⟨

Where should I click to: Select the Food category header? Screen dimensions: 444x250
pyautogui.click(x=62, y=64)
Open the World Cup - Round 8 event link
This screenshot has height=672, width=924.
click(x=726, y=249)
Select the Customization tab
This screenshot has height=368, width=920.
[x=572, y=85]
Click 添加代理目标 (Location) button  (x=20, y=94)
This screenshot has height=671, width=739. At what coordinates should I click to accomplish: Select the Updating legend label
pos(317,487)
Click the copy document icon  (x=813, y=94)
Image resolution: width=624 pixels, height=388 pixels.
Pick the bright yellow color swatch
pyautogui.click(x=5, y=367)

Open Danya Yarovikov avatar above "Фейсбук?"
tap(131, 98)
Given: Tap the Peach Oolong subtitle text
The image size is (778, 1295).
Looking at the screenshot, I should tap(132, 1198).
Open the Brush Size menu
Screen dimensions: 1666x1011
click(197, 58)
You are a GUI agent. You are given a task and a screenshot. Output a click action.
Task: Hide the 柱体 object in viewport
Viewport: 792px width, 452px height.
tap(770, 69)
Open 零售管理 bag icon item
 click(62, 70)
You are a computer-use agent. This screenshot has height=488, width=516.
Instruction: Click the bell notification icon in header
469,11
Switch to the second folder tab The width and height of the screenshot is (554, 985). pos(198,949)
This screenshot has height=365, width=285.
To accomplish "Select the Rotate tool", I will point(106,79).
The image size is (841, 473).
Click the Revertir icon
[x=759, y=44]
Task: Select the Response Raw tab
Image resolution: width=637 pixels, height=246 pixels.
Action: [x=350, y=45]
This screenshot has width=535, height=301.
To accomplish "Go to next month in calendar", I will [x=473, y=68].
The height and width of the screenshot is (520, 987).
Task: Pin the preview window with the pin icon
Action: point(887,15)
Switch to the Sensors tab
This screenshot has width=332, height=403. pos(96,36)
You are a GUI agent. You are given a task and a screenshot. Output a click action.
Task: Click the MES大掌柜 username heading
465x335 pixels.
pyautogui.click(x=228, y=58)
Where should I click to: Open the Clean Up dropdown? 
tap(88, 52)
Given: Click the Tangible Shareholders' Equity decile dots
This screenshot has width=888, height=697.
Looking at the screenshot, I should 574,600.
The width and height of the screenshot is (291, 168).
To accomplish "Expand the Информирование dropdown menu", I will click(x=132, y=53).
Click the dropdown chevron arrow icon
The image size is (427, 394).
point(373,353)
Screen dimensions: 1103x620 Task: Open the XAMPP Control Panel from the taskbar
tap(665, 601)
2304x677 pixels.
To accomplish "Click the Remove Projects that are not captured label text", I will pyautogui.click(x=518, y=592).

⟩

## EXERCISE DETAILS
When you copy the material, keep every line exactly as it stands.

## WRITTEN SOLUTION
Where should I click to: Select the Food category header? Screen dimensions: 444x250
pyautogui.click(x=62, y=64)
Open the World Cup - Round 8 event link
This screenshot has height=672, width=924.
click(x=726, y=249)
Select the Customization tab
This screenshot has height=368, width=920.
[x=572, y=85]
Click 添加代理目标 (Location) button  (x=20, y=94)
This screenshot has height=671, width=739. At what coordinates should I click to accomplish: Select the Updating legend label
pos(317,487)
Click the copy document icon  (x=813, y=94)
Image resolution: width=624 pixels, height=388 pixels.
Pick the bright yellow color swatch
pyautogui.click(x=5, y=367)

Open Danya Yarovikov avatar above "Фейсбук?"
tap(131, 98)
Given: Tap the Peach Oolong subtitle text
The image size is (778, 1295).
Looking at the screenshot, I should tap(132, 1198).
Open the Brush Size menu
Screen dimensions: 1666x1011
click(197, 58)
You are a GUI agent. You are given a task and a screenshot. Output a click action.
Task: Hide the 柱体 object in viewport
Viewport: 792px width, 452px height.
tap(770, 69)
Open 零售管理 bag icon item
 click(62, 70)
You are a computer-use agent. This screenshot has height=488, width=516.
Instruction: Click the bell notification icon in header
469,11
Switch to the second folder tab The width and height of the screenshot is (554, 985). pos(198,949)
This screenshot has height=365, width=285.
To accomplish "Select the Rotate tool", I will point(106,79).
The image size is (841, 473).
Click the Revertir icon
[x=759, y=44]
Task: Select the Response Raw tab
Image resolution: width=637 pixels, height=246 pixels.
Action: [x=350, y=45]
This screenshot has width=535, height=301.
To accomplish "Go to next month in calendar", I will [x=473, y=68].
The height and width of the screenshot is (520, 987).
Task: Pin the preview window with the pin icon
Action: point(887,15)
Switch to the Sensors tab
This screenshot has width=332, height=403. pos(96,36)
You are a GUI agent. You are given a task and a screenshot. Output a click action.
Task: Click the MES大掌柜 username heading
465x335 pixels.
pyautogui.click(x=228, y=58)
Where should I click to: Open the Clean Up dropdown? 
tap(88, 52)
Given: Click the Tangible Shareholders' Equity decile dots
This screenshot has width=888, height=697.
Looking at the screenshot, I should 574,600.
The width and height of the screenshot is (291, 168).
To accomplish "Expand the Информирование dropdown menu", I will click(x=132, y=53).
Click the dropdown chevron arrow icon
The image size is (427, 394).
point(373,353)
Screen dimensions: 1103x620 Task: Open the XAMPP Control Panel from the taskbar
tap(665, 601)
2304x677 pixels.
To accomplish "Click the Remove Projects that are not captured label text", I will pyautogui.click(x=518, y=592).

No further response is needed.